The two things that make a judge a judge are:

1) It keeps track of how other prisoners treat it

2) If it meets a prisoner more than once it copies their last behavior

So let’s start with feature 1 by giving our prisoner a memory. To do that we’re going to have to create a hash during prisoner initialization and then use the learnResults function to fill it with useful data.

def initialize(id)
   super(id)
   @strategy = "Judge"
   @opponentBehavior = Hash.new()
end

def learnResults(opponentID, opponentCooperated)
   @opponentBehavior[opponentID] = opponentCooperated
end

Now that our opponentBehavior hash is filling up all that’s left is to use it as part of our decision making process. This is a pretty simple two step process. When our judge is asked whether or not it wants to cooperate with a given prisoner it starts by checking whether or not it has an opponentBehvaior entry for that ID. If it does it just mimics back whatever behavior it recorded for that ID, but if it’s empty it instead defaults to cooperation.

def cooperate?(opponentID)
   if( @opponentBehavior.key?(opponentID))
      return @opponentBehavior[opponentID]
   else
      return true
   end
end

Put it all together and what do you get?

class Judge < Prisoner

   def initialize(id)
      super(id)
      @strategy = "Judge"
      @opponentBehavior = Hash.new()
   end

   def cooperate?(opponentID)
      if( @opponentBehavior.key?(opponentID))
         return @opponentBehavior[opponentID]
      else
         return true
      end
   end

   def learnResults(opponentID, opponentCooperated)
      @opponentBehavior[opponentID] = opponentCooperated
   end
end

Featuring Four Different Character Classes!

Now let’s give our code a test by setting up a group with four judges, four saints, four devils and four madmen.

The Group’s Overall Score was -23546 in 1000 rounds with 16 prisoners

ID: 8 Score: -1126 Strategy: Devil

ID: 7 Score: -1170 Strategy: Devil

ID: 6 Score: -1198 Strategy: Devil

ID: 5 Score: -1254 Strategy: Devil

ID: 14 Score: -1391 Strategy: Judge

ID: 16 Score: -1394 Strategy: Judge

ID: 15 Score: -1398 Strategy: Judge

ID: 13 Score: -1425 Strategy: Judge

ID: 12 Score: -1479 Strategy: MadMan

ID: 9 Score: -1483 Strategy: MadMan

ID: 11 Score: -1498 Strategy: MadMan

ID: 10 Score: -1510 Strategy: MadMan

ID: 3 Score: -1766 Strategy: Saint

ID: 2 Score: -1790 Strategy: Saint

ID: 4 Score: -1802 Strategy: Saint

ID: 1 Score: -1862 Strategy: Saint

In our mixed group you can see that the judges outperform both the madmen and the saints and come pretty close to matching the devils.
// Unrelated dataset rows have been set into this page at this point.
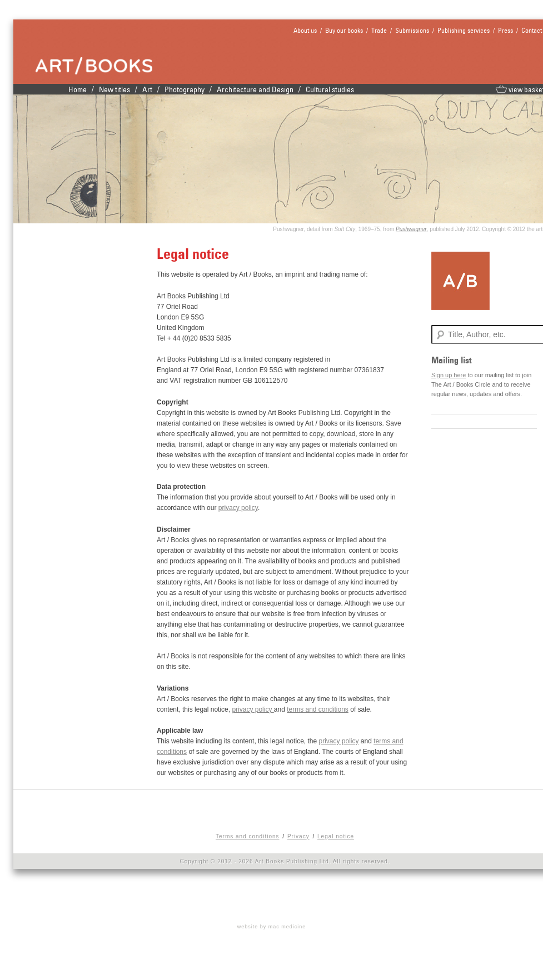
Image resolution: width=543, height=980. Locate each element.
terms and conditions (317, 709)
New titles (114, 89)
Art (147, 89)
But that’s not good enough. We didn’t want to just match the devils, we wanted to beat them! It’s absolutely infuriating that our genuinely intelligent judges are somehow being outscored by a bunch of dumb always-defectors.

Grudge Match

OK, time to get to the bottom of this. Why can’t our judges beat the devils? Let’s get rid of all the saints and madmen and isolate our problem.

The Group’s Overall Score was -17859 in 1000 rounds with 10 prisoners

ID: 10 Score: -1558 Strategy: Judge

ID: 7 Score: -1581 Strategy: Judge

ID: 6 Score: -1581 Strategy: Judge

ID: 9 Score: -1592 Strategy: Judge

ID: 8 Score: -1597 Strategy: Judge

ID: 2 Score: -1990 Strategy: Devil

ID: 3 Score: -1990 Strategy: Devil

ID: 4 Score: -1990 Strategy: Devil

ID: 5 Score: -1990 Strategy: Devil

ID: 1 Score: -1990 Strategy: Devil

Well would you look at that. When all you have are devils and judges the judges scream ahead into first place no problem.
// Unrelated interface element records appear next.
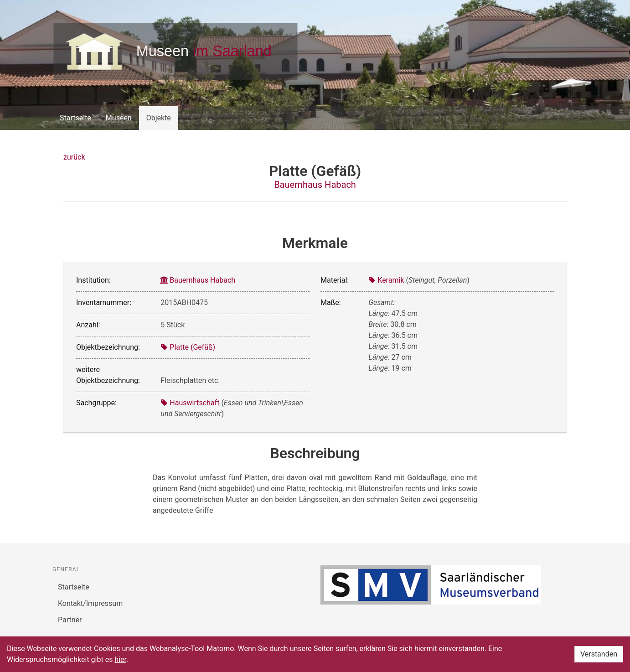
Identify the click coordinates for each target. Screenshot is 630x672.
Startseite (75, 118)
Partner (70, 620)
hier (120, 659)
It’s not that our judges weren’t smart enough to out-think the devils in the mixed game, it’s that the devils had a bunch of saints sitting around they could exploit for easy points. As soon as we took away the ever-forgiving all cooperators the devils sank like a rock while the judges pulled off a brilliant group victory by cooperating with each other and paying back the deceitful devils with defection after defection.

Impossible To Trust

Let’s finish up with a few more what-if scenarios, like “What if you stuck a bunch of judges with a bunch of saints?”
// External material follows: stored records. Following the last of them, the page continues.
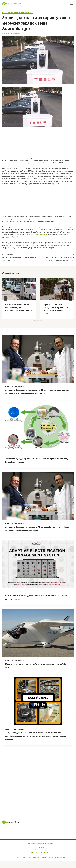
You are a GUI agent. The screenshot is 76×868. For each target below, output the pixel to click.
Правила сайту (40, 857)
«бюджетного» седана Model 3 (36, 235)
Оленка (6, 34)
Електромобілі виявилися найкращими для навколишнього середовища (18, 308)
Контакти (40, 854)
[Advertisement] (38, 143)
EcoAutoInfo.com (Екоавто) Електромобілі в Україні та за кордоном (41, 864)
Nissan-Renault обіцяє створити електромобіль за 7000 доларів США (19, 257)
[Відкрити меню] (71, 4)
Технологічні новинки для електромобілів (38, 839)
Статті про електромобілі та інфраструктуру (17, 13)
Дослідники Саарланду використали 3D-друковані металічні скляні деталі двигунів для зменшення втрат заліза (35, 534)
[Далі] (71, 299)
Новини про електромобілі (14, 386)
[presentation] (19, 289)
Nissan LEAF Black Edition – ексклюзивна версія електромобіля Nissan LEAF (56, 257)
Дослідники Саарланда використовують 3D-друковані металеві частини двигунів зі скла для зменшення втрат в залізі (37, 393)
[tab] (34, 321)
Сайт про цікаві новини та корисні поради (38, 850)
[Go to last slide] (5, 299)
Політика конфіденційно (39, 859)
The Group’s Overall Score was -10000 in 1000 rounds with 10 prisoners

ID: 1 Score: -1000 Strategy: Saint

ID: 2 Score: -1000 Strategy: Saint

ID: 3 Score: -1000 Strategy: Saint

ID: 4 Score: -1000 Strategy: Saint

ID: 5 Score: -1000 Strategy: Saint

ID: 6 Score: -1000 Strategy: Judge

ID: 7 Score: -1000 Strategy: Judge

ID: 8 Score: -1000 Strategy: Judge

ID: 9 Score: -1000 Strategy: Judge

ID: 10 Score: -1000 Strategy: Judge

A ten way tie with a perfect group score, just like when we had a group of pure saints. As long as you’re nice to the judges they’ll be perfectly nice to you.

What if we get rid of the saints and just have judges?

The Group’s Overall Score was -10000 in 1000 rounds with 10 prisoners

ID: 1 Score: -1000 Strategy: Judge

ID: 2 Score: -1000 Strategy: Judge

ID: 3 Score: -1000 Strategy: Judge

ID: 4 Score: -1000 Strategy: Judge

ID: 5 Score: -1000 Strategy: Judge

ID: 6 Score: -1000 Strategy: Judge

ID: 7 Score: -1000 Strategy: Judge

ID: 8 Score: -1000 Strategy: Judge

ID: 9 Score: -1000 Strategy: Judge

ID: 10 Score: -1000 Strategy: Judge

Yet another perfect score! Since judges start off by cooperating they inevitably end up trusting each other and create just as nice a world as a group of pure saints would.

That’s enough happy thoughts for now. Why not try something more sinister? Like a group full of devils with only one judge?

The Group’s Overall Score was -19991 in 1000 rounds with 10 prisoners

ID: 1 Score: -1998 Strategy: Devil

ID: 2 Score: -1998 Strategy: Devil

ID: 3 Score: -1998 Strategy: Devil

ID: 4 Score: -1998 Strategy: Devil

ID: 5 Score: -1998 Strategy: Devil

ID: 9 Score: -1998 Strategy: Devil

ID: 7 Score: -1998 Strategy: Devil

ID: 8 Score: -1998 Strategy: Devil

ID: 6 Score: -1998 Strategy: Devil

ID: 10 Score: -2009 Strategy: Judge

As we’ve seen time and time again there is literally no way to win in a world full of devils. They will always betray you and so you can never get ahead.

But unlike the saint, which was absolutely destroyed by a gang of devils, the judge manages to at least keep his loses pretty low. As you can see from the numbers the judge cooperated exactly once with every single devil and then never trusted them again, thereby preventing them from leeching more points out of him.

* There is actually a variation of the prisoner dilemma where each prisoner is given a complete copy of their partner’s code as an input. We’re not doing that.